Hold off on the gear for a moment and focus on the details. I see a few things that could improve your shots regardless of the camera you use.

1) All of the hockey shots are underexposed. Push the exposure until the ice is white. You want it to read 99-99-99 on the histogram when you are done. Getting those shots brighter will really improve the pop, noise, color.....everything.

2) Shoot peak action and get faces and tight. Most of your action shots are loose and so they have no focus. And in these loose shots you are not focal length limited because most of the time they are not a 200mm focal length.
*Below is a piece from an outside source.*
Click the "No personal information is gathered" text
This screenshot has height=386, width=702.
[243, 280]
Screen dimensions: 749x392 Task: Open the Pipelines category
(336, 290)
3) Change your position. I'm sensing from a lot of the shots that you are not placing yourself in the best spot to shoot peak action.

4) Practice focus. You have a lot of shots where the focus plane is not at the location of the action. Practice changing active AF point on the fly and learn to track and follow your subject perfectly.

If you do ever move to a different body, I think the 1D3 is a better camera than the 7D. The files hold up to processing better at high ISO, and the feature set overall is better.

I would not put the 70D in consideration for a specific task like sports as the former two bodies are better. And Canon has not improved sensor technology in any measureable way from the era of the 1D4/5D2/7D.....so the 7D and 70D will be about the same for sensor output while the 7D has a better feature set for sports.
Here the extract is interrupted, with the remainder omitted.